Ration cards for rice will soon be issued to the public. Rice will be distributed through 19 public markets. This system is in preparation for the releases of the increased quantity of rice for sale daily to the public.

Under the new plan, a ration card which will be good for at least three months, Will be issued against a new residence tax certificate obtained for 1942. The ration card will be punched every other day to correspond to a ganta of rice purchased.

Saw a Japanese officer walking with boots that were too big for him. They reached above his knees. He also had two watches on his wrist.

“This is co-prosperity,” said a friend.


March 26, 1942

Had an important conference with Colonel Uzaki, head of the Army’s Food Division. I took up all the important matters preoccupying me.

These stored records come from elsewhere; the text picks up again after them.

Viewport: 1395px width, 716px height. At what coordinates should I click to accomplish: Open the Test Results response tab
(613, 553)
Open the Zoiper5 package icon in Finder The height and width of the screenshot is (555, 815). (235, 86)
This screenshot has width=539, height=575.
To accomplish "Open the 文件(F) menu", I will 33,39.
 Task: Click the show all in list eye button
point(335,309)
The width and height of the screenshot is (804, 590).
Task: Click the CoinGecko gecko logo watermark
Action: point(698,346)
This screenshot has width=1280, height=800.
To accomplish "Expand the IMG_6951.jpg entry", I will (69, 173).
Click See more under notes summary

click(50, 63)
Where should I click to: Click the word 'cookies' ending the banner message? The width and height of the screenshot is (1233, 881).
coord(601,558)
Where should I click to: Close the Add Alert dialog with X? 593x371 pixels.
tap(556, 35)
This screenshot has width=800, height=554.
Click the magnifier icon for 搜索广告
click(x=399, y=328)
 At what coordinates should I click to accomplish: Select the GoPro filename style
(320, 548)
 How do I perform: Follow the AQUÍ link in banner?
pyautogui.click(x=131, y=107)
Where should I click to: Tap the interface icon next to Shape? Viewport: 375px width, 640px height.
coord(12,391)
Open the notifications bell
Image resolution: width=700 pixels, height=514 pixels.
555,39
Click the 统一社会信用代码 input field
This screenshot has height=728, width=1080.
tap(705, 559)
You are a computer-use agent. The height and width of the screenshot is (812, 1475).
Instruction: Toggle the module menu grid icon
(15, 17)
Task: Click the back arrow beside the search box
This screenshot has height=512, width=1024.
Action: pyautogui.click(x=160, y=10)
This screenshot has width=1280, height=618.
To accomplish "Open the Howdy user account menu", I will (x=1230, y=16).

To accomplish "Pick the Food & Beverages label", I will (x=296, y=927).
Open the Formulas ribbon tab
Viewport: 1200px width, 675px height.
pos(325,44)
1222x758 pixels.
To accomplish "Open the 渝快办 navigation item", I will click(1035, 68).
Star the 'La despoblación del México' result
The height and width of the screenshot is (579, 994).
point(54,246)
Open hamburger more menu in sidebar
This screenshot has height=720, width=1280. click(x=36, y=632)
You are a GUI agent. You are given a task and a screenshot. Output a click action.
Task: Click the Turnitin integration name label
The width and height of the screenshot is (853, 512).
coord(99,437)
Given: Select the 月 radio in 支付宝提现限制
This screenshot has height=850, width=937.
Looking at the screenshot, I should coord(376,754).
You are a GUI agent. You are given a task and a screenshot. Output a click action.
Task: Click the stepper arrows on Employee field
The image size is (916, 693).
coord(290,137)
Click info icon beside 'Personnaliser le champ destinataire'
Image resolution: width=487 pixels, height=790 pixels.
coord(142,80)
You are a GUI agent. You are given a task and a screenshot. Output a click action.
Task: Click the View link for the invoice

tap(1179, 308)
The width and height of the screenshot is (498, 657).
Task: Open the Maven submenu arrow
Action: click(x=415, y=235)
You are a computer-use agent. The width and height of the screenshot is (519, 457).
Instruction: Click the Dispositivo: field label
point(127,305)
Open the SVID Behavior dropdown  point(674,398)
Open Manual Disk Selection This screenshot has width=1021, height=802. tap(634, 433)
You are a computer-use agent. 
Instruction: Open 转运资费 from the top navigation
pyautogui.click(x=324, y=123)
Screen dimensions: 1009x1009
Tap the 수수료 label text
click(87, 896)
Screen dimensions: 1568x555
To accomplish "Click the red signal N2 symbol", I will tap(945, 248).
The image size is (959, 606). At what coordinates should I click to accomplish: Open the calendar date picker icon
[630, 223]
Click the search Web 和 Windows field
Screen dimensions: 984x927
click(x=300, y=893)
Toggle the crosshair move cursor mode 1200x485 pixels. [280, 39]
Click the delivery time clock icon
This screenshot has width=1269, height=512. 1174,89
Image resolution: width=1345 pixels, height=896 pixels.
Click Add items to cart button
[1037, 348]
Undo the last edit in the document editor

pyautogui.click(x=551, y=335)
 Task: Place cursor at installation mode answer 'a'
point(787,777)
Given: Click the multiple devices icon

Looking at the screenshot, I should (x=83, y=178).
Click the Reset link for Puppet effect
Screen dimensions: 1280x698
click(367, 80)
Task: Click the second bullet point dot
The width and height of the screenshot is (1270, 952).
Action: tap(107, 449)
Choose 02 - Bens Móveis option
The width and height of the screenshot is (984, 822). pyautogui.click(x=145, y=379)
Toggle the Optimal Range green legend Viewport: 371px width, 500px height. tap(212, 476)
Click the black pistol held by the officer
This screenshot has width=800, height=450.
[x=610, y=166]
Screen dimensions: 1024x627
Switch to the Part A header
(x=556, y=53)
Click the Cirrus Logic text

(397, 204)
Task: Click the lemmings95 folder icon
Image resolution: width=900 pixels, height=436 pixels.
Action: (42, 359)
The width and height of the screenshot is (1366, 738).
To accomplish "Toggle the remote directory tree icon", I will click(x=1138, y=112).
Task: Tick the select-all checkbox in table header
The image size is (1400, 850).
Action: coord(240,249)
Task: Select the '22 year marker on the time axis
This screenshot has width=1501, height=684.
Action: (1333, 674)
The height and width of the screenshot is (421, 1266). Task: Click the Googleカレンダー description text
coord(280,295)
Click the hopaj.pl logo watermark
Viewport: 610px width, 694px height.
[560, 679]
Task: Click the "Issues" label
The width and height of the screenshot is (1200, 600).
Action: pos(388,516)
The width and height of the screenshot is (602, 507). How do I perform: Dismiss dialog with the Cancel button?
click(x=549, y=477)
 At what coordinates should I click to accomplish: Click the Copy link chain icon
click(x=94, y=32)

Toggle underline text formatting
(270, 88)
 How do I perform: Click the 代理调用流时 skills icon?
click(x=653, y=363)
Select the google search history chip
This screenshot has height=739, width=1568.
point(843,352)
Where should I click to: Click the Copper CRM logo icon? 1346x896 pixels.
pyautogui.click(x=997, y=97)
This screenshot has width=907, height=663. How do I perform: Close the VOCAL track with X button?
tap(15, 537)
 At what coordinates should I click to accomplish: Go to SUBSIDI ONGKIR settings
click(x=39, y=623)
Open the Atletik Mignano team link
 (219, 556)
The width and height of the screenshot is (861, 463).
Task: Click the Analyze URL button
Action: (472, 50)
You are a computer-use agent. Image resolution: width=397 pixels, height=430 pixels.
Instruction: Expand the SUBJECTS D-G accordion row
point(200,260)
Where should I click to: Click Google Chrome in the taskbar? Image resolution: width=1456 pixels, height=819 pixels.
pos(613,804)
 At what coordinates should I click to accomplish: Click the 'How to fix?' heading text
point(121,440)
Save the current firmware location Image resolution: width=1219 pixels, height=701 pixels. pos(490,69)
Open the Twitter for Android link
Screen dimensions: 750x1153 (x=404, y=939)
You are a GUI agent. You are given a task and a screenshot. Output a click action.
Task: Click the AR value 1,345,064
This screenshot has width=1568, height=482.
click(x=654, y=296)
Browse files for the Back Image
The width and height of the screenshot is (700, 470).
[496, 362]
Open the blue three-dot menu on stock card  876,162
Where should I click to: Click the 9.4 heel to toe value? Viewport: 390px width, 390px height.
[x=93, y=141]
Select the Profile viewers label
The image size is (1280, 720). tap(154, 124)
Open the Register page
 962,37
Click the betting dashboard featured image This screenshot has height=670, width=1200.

First, the flour distribution. He stated that as long as the amount of daily release previously fixed to authorized bakeries is not exceeded, the authority to determine who should or should not receive flour rested upon me.

Second, rice distribution. Authority, he said, also rested on me. In other words, Mr. Inada must submit to me his plans for decision and action. Under the present set-up, Mr. Inada tries to do things as he pleases and in case he bungles them up, the entire corporation, including myself as Manager, will be blamed by the public.

Third, police protection. We agreed that if the Army cannot furnish us with soldiers and if we cannot, in any particular case, depend on the provincial or municipal police, then we should be allowed to possess firearms. He asked me how many we needed. I answered, “Offhand, about 10.” He said that he would make arrangements for this purpose.

Fourth, financing. I told him the necessary finances should be made immediately available because when purchases start in Nueva Ecija, Pangasinan, Tarlac and Pampanga, they should be done fast to avoid the undesirable effects of the rainy season. The colonel replied that if the funds as planned are not sufficient, the NARIC would have to buy on credit. This alternative is not so satisfactory.

Fifth, Was authorized to buy palay stored in bodegas of Ileto and Pinaod. Was told not to pay the palay deposited by Nueva Ecija producers which has already been taken by the Army, until arrangements are made with the Army.

Sixth. Asked him to secure enough fuel for us if he wants us to succeed in our work.

Seventh, I am authorized to take up matters directly with the Military Administration after consulting Mr. Fukada, Supervisor de facto. When Japanese assistants to the supervisor de facto go to the Military Administration, it is understood that they must first advise Mr. Fukada or me about it.

Eighth, All matters not otherwise specified are to be submitted in writing (copy of which must be handed to Mr. Fukada in advance) for final decision by Col. Uzaki. Heavy raid on Corregidor fortifications. General MacArthur is no longer there. KGEI said he was sent to Australia. The Japanese claim he “escaped.” They are “peeved” about his “escape.” No, not MacArthur. He is not the type that runs always. He has brave blood in his veins. We cannot judge his acts until the end of the war. Let us await the verdict of history.